▶ **Textabschnitt**:
33 Millionen Euro im Jahr, de facto die Hälfte der nun von Bildungsministerin Gabriele Heinisch-Hosek überraschend ausgesetzten Sparpläne (siehe oben), hätte jene Verordnung von ihr bringen sollen, die die Ländervertreter erregte. Ob dieser Verordnung hätten die Bundesländer ab Herbst die Kosten für alle Lehrer übernehmen müssen, die über die mit dem Bund vereinbarte Zahl hinausgeht.

Derzeit streckt der Bund die Gehälter für sogenannte Überhang-Lehrer vor, die Länder zahlen aber nicht die tatsächlich angefallenen Lehrergagen, sondern nur das Gehalt eines (billigeren) befristet angestellten Junglehrers.

Laut Rechnungshof haben die Länder dem Bund im Vergleich zu den tatsächlichen Kosten zwischen 14.300 und 20.500 Euro pro Lehrer und Jahr zu wenig überwiesen. Der Bund ist deshalb bisher auf einem Drittel der Kosten für "Überhang-Lehrer" sitzen geblieben, zuletzt 33 Millionen Euro pro Jahr. Der Rechnungshof kritisiert das seit Langem. Abgesehen vom Grundsatzproblem, dass Vereinbarungen zwischen Bund und Ländern nicht halten, steigen die Kosten rasch: Allein von 2006 bis 2009 hat sich die Summe der Rückforderungsansprüche (Lehrer-Gehälter, die die Länder dem Bund schulden) mehr als verdoppelt.

"Katastrophal" nennt der einstige steirische Landesschulratspräsident Bernd Schilcher dieses System von: "Die einen verteilen die Posten, die anderen dürfen zahlen." Heinischs Vorgängerin Claudia Schmied habe das ändern wollen, gestützt vom Rechnungshof: "Verändert wurde nichts." Warum, erklärt Schilcher via KURIER so: "Um Obmann oder Spitzenkandidat von SPÖ oder ÖVP zu werden, ist – laut Statut – eine Zweidrittelmehrheit in den Gremien nötig." Und so handelten auch Kanzler Faymann und Vizekanzler Spindelegger aus "Angst um das eigene Leiberl" nicht. Man wolle ja starke Landesgruppen wie die rote in Wien und die schwarze in Niederösterreich nicht vergrämen.

▶ **Erfasste Daten**:

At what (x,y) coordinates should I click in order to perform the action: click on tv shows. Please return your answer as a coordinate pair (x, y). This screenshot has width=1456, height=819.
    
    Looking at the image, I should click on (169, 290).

▶ **Arbeitsauftrag**: Fassen Sie im Text über die Kosten für Überhang-Lehrer den Absatz, der mit „Laut Rechnungshof haben die Länder“ beginnt, als knappe Stichpunktliste zusammen, ohne seine wesentlichen Fakten zu verlieren.

▶ **Lösung der Aufgabe**:
- Laut Rechnungshof haben die Länder dem Bund pro Lehrer und Jahr zwischen 14.300 und 20.500 Euro zu wenig überwiesen.
- Der Bund trug deshalb bisher ein Drittel der Kosten für Überhang-Lehrer, zuletzt 33 Millionen Euro pro Jahr.
- Der Rechnungshof kritisiert das seit Langem.
- Grundsatzproblem: Vereinbarungen zwischen Bund und Ländern halten nicht.
- Die Kosten steigen rasch: Von 2006 bis 2009 hat sich die Summe der Rückforderungsansprüche mehr als verdoppelt.